De que nuestra mala educación nos atrofia, hasta las palabras chorreamos. Un sistema educativo que hace agua por todos lados debiera cerrar sus fuentes de incuria e ignorancia.
De por sí la escuela como institución está en cuestión debido a sus evidentes inutilidades para generar conocimiento, al ser únicamente transmisora de certificaciones oficiales. No hay infancia que no sea sometida al encierro escolar, haya o no cobertura: el estigma de no ir a la escuela es pesado y extendido socialmente.
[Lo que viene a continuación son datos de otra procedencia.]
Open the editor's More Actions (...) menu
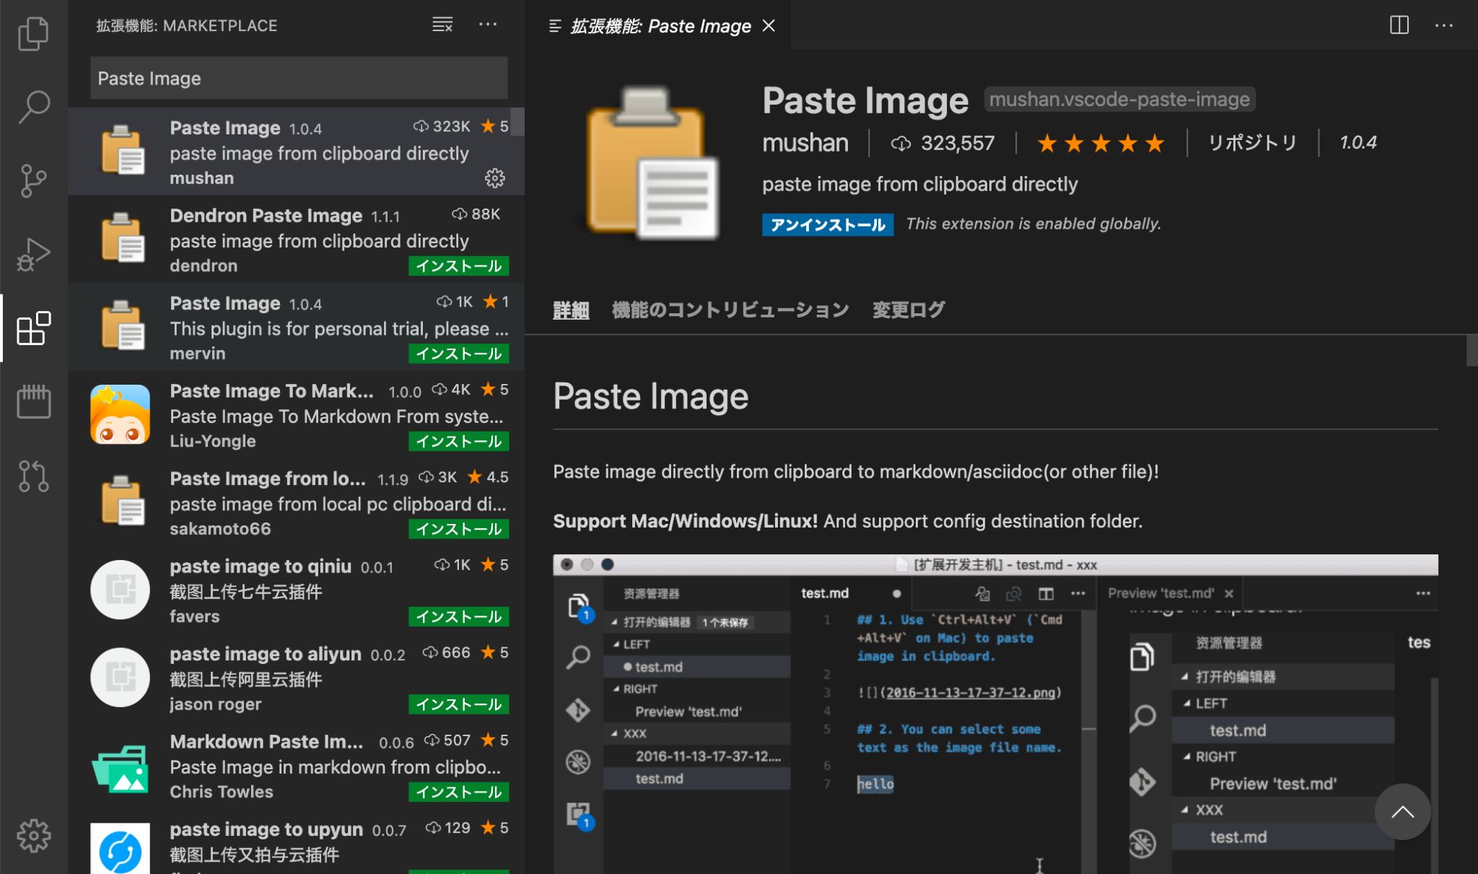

Los administradores y hacedores de políticas públicas en torno a la educación están atrapados en unas redes de intereses inextricables. Y su nudo gordiano está en la formación de profesores. Las escuelas normales (urbanas o rurales) son epítome de la crisis escolar. Se documenta a sus egresados para facultarles un empleo. Pero, ¿acaso de allí egresan innovadores del conocimiento?
Tener una plaza de profesor es una chamba a la que algunos honrarán con su esfuerzo; sin embargo, nunca las golondrinas hacen el verano. Acaso a las vocaciones genuinas les interese poner en claro su saber, estimar sus conocimientos y poner en valor su día a día profesional. Esos se evalúan a sí mismos y en su íntimo decoro entienden sus fortalezas y sus debilidades; ello es posible por la curiosidad y el deseo de aprender. Los demás, la mayoría, acusan la crisis generalizada: la evaluación oficial es pura punición, es echarle la culpa al profesorado de algo monstruosamente mayor: todo el sistema construido en torno del fetiche escolar.
Sí, definitivamente, evaluemos. Pero al todo y no solo una de sus partes. Porque si no lo hacemos, revolcaremos una gata muy obesa y arisca.